* SOURCE TEXT:

/---

NetEvents Global Press Summit – Day 2

Keynote Presentation by Ted Ross, Authority on the Cyber Underground

Giving a keynote whose sub-title was Turning the Tide: Dragging Criminals out of the Shadows, for Ross, safety was all about trusting no-one and nothing – not even your spouse – and especially not your employee or customer or supply chain logins. We focus on getting data from criminals, he said. Account take-over is the no.1 attack vector, and the theft of credentials the most frequent online criminal activity. From a user perspective, the biggest issue is password re-use. The best defence is to use a password manager, Ross said.

He talked about hidden attack surfaces, such as employees at home as criminals can go after family members. As an example: he cited one individual who found his account on Fantasy Football was hacked because he re-used the same password on mail and the bank. The criminal hacked the account, reset the bank’s password, and the criminal then stole his retirement funds.

The biggest fraud is business email compromise – only 3% of stolen funds are ever recovered.

How does it work? Credentials are harvested from a website, they get email addresses and old and new passwords. A team of criminals then focus on monetising the information. Over the next few years, they fingerprint the organisation, try and log in using stolen credentials. Tools will try thousands of different permutations of your password. Password rotation doesn’t work because becomes another attack surface. A couple of years later they finish monetising the data, then the data ends up on the ‘dark web’ – on some forum somewhere. Hundreds of people now have access to it. By this time, it’s too late to remediate because it’s already been used.

One fintech company found that 10% of attacks are targeted. Once the credentials become a commodity, they form the basis for 80% of all attacks, and that’s the part that the security industry is focussed on. But the initial 10%, before the dark web phase, causes 80% of the loss.

\---

* INFORMATION PROVIDED:
/---

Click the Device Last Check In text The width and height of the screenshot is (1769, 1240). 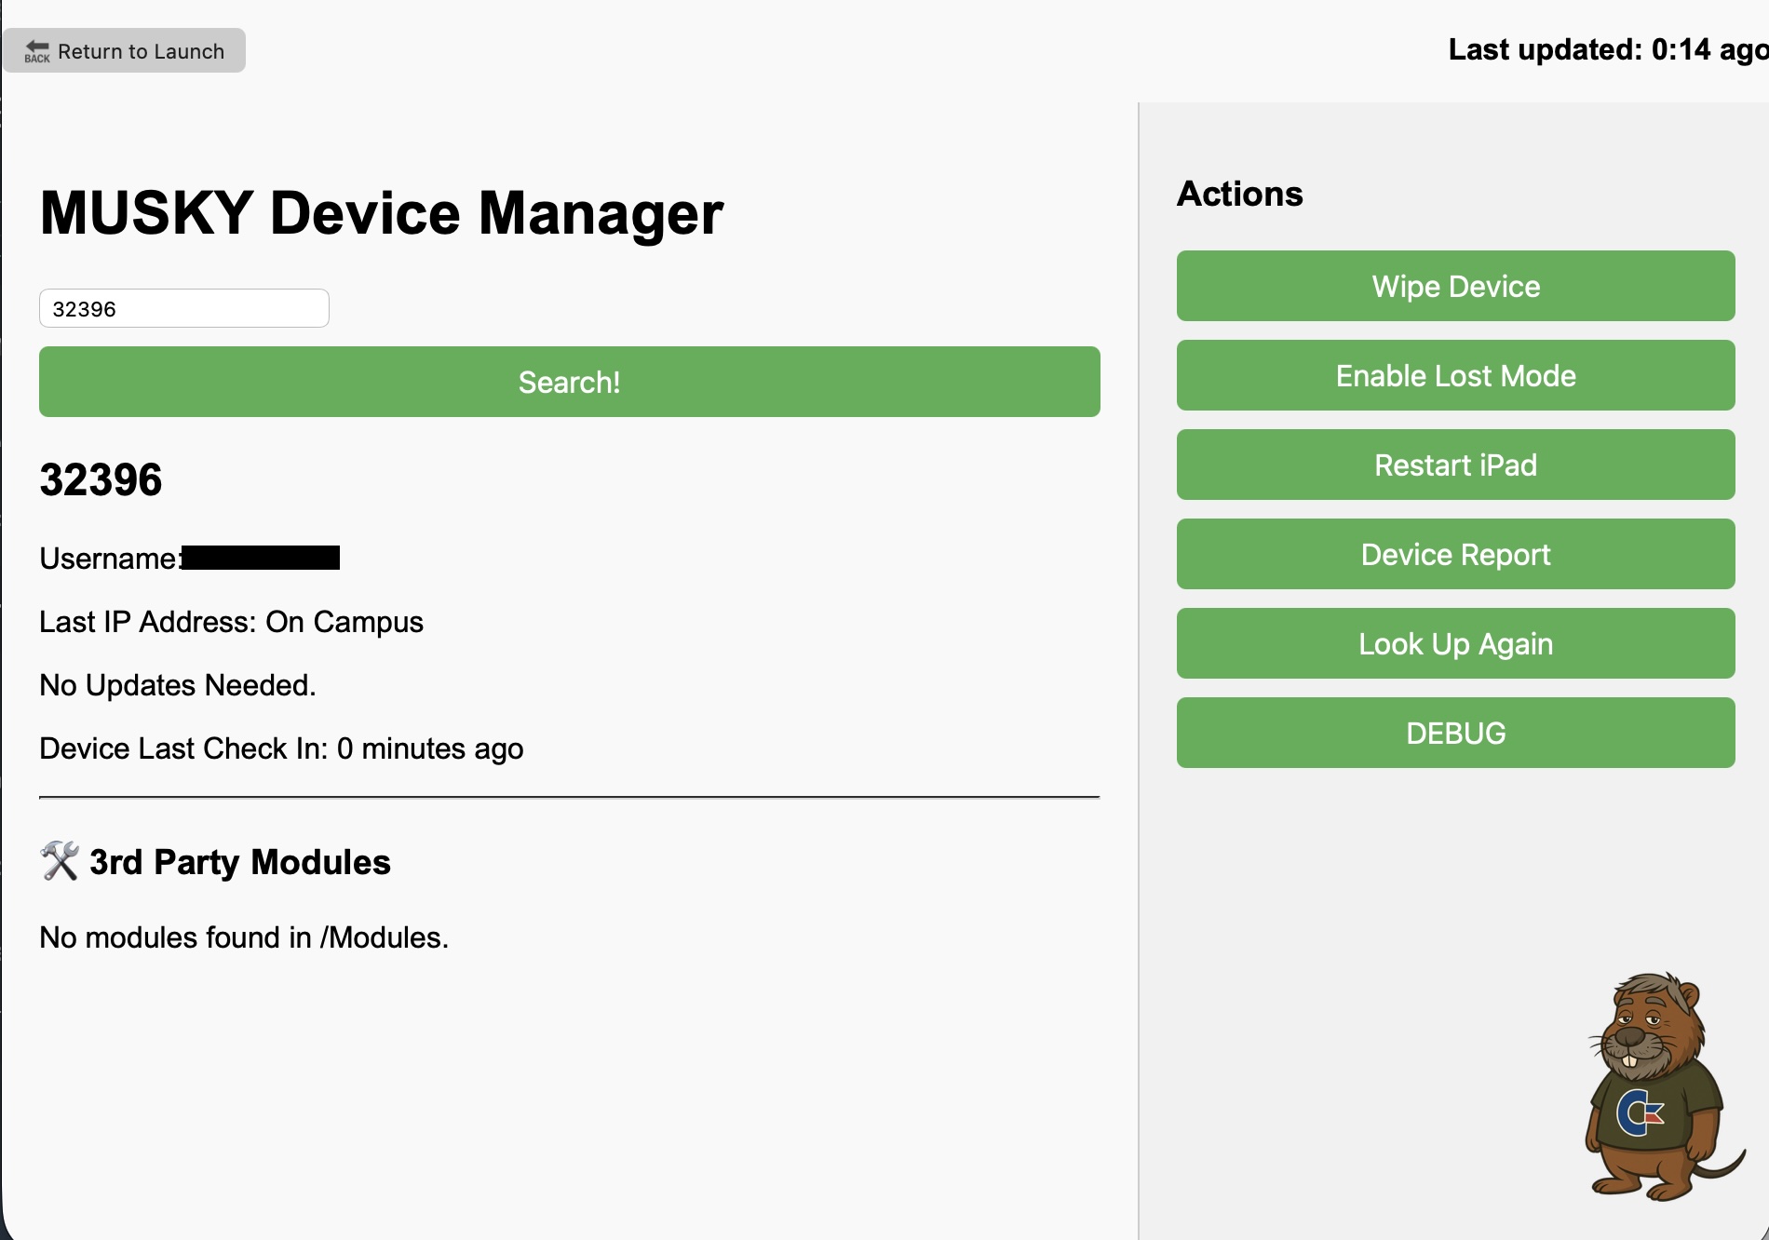coord(281,748)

\---

* ASSIGNMENT A: Can you repeat everything in the keynote text from "Giving a keynote" down to "manager, Ross said.", word for word?
* ASSIGNMENT B:
Does the keynote text agree with each statement below? Answer yes or no for each, and quote the words from the text that decide it.
(i) Account take-over is named as the top attack vector.
(ii) Most funds stolen through business email compromise are eventually recovered.
(iii) The targeted 10% of attacks, before the dark web phase, accounts for most of the loss.
* ASSIGNMENT C: What comes next in the keynote text? Continue it from its last sentence.
The material comes from a separate source unrelated to the keynote text.

* EXERCISE RESPONSE A:
Giving a keynote whose sub-title was Turning the Tide: Dragging Criminals out of the Shadows, for Ross, safety was all about trusting no-one and nothing – not even your spouse – and especially not your employee or customer or supply chain logins. We focus on getting data from criminals, he said. Account take-over is the no.1 attack vector, and the theft of credentials the most frequent online criminal activity. From a user perspective, the biggest issue is password re-use. The best defence is to use a password manager, Ross said.

* EXERCISE RESPONSE B:
(i) Yes: "Account take-over is the no.1 attack vector"
(ii) No: "only 3% of stolen funds are ever recovered"
(iii) Yes: "But the initial 10%, before the dark web phase, causes 80% of the loss."

* EXERCISE RESPONSE C:
So you need to react quickly, change passwords.

Ross then demonstrated how stolen data can be used to hunt criminals. Ross used Maltego to drill down on one individual, look for his online activity, identities and passwords. Enterprise example: one medium-sized bank – he looked for a bank’s employees who used the bank’s IP address to access the web.

He showed how to respond to strange emails, especially those demanding money, ie look at the raw email header data – although even that can be compromised.

Keynote panel session

The Dark Web: Fight back to protect your networks and data

Chair: Vikram Phatak, Founder, NSS Labs

Panellists: Ted Ross, CEO & Co-Founder, SpyCloud; Jan Guldentops, “White Hat” Hacker; Thomas Edwards, Special Agent in charge at US Secret Service, San Francisco Field office

Phatak asked about losses. Ross said companies know they have lost data but underestimate their losses. Guldentops said there are so many ways of cashing in, all we see is credit card fraud. Ross said people buy gift cards to launder the stolen cash. Edwards said criminals use encrypted communications and are global in scope, they can send a message and get an instantaneous response to attack a vulnerability.

Phatak: Can it be cleaned up – can you retrieve data after the fact? No – was the panel’s response.

Phatak said medical records are being stolen – why? Edwards said they can use it for information to get surgery or a procedure. Also use it to embarrass a high profile individual / politician for extortion. Guldentops said there’s no solution – once your data is out there it’s game over.

The panel then swapped anecdotes…

Conference Debate Session V – Wide Area Networking: As the technology and players mature, what’s happening with SD-WAN and MPLS?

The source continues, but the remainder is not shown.